One of the classic critiques made against the liberal social order is that it is philosophically thin, characterized by an inadequate, narrow, limited account of human being and human flourishing. It effectively waives essential questions of what the human animal is and replaces those questions with a commitment to certain fixed procedures applied to all. These procedures, philosophical liberals believe, are the best preservers of peace in a highly plural society such as ours. This “liberal proceduralism” is most often associated with the work of John Rawls, but its pedigree goes back at least to Locke.


I have often joined in those critiques, and have been especially attracted to the anti-proceduralist arguments of Alasdair MacIntyre, but now that proceduralism is greatly weakened and perhaps dying, I am starting to miss it. Some time back Ross Douthat tweeted that if you thought you hated the religious right, wait till you see the post-religious right. Similarly, I thought I disapproved of the proceduralist liberal order, but that was before I met the post-proceduralist liberal order.


Here is a classic argument based on the assumption that we are living in, and that arguments can appeal to, proceduralism.

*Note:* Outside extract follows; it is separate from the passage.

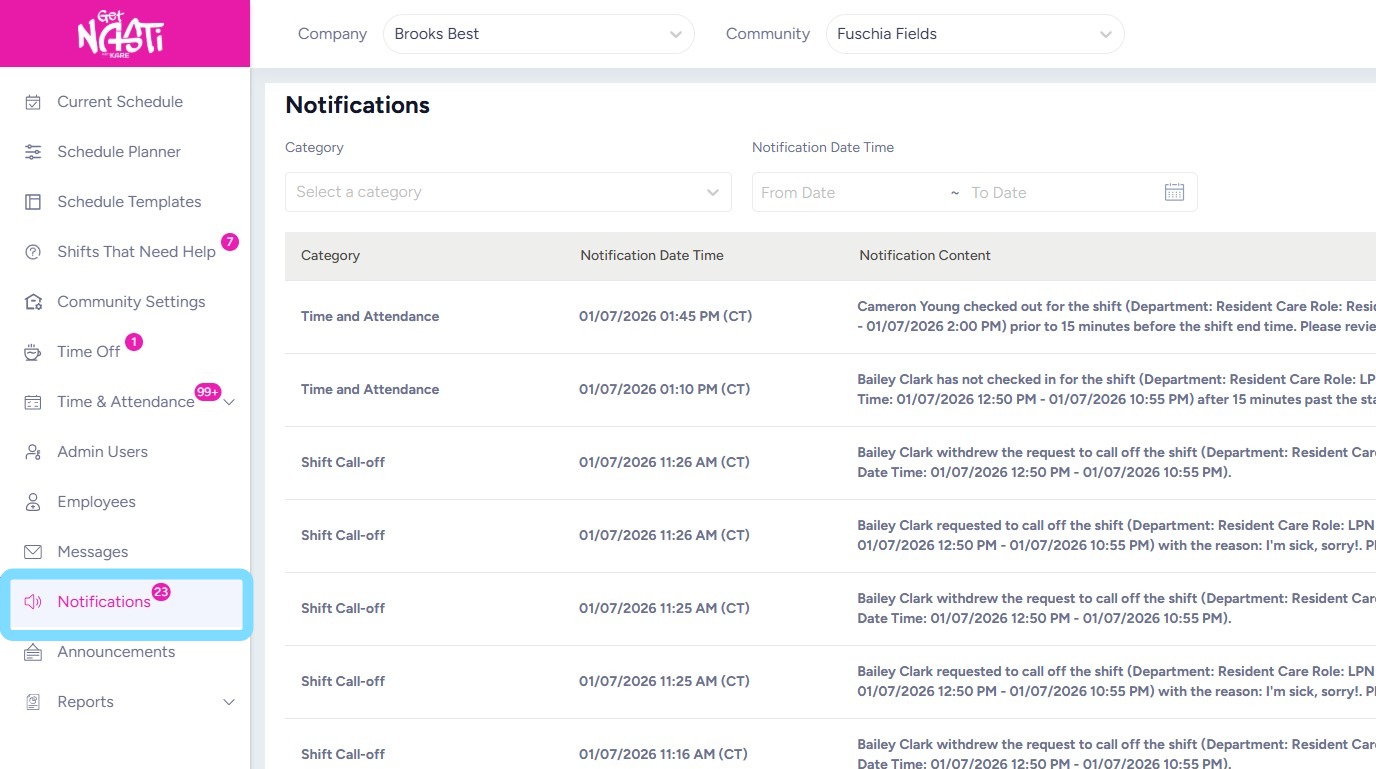Click the Messages envelope icon
Viewport: 1376px width, 769px height.
33,552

It concerns no-platforming strategies by leftist protestors on university campuses, and here’s a characteristic sample of the substance and tenor of the argument:


If [students] are led to think that it is appropriate for them to shout down speakers whose views they dislike or that they find offensive, then, to act with intellectual integrity and in good faith, students would have to support people shouting them down when they express views that others find distasteful or offensive.


But protesters who shout down others without acknowledging that they too could be shouted down are acting without “intellectual integrity” and “good faith” only under the assumptions of proceduralism. And student protestors do not share those assumptions. For them, what matters is that their positions are correct and the positions of those they are shouting down are profoundly wrong.


Similarly, you often hear political pundits contend that Republicans act in bad faith when they cheerfully allow President Trump to behave in precisely the same ways that they fiercely denounced when President Obama did them, or that Democrats lack intellectual integrity when they protest behavior by the current President that they cheerfully embraced in the previous administration. These arguments too appeal to proceduralist norms in conditions where they simply have no force. Few of our politicians are willing to share a common set of rules and norms with those they are convinced will ruin the country if they get a chance (or are beholden for their seats to voters and donors who think that).


When Conan the Barbarian was asked “What is best in life?” he replied, “To crush your enemies, to see them driven before you, and to hear the lamentations of their women.” Had you been there, would you have replied, “Now Conan, you need to think about how you’d feel if the tables were turned, and it was your women who wailed in lamentation”? I trust that the question answers itself.


Proceduralism depends on the belief that my fellow citizens, while often wrong, indeed in some cases profoundly wrong, can be negotiated with. It depends on the belief that, while a world made precisely in my image may not be in the cards, if I and my fellow citizens agree to be bound by a common set of norms, then we can probably negotiate a tolerable social order. It depends on the belief that people whose politics differ from my own are not ipso facto evil, nor do they need to be pushed to the margins of society or forced out of it altogether. When those stances are not in play — and especially when all sides agree that error has no rights — proceduralism withers.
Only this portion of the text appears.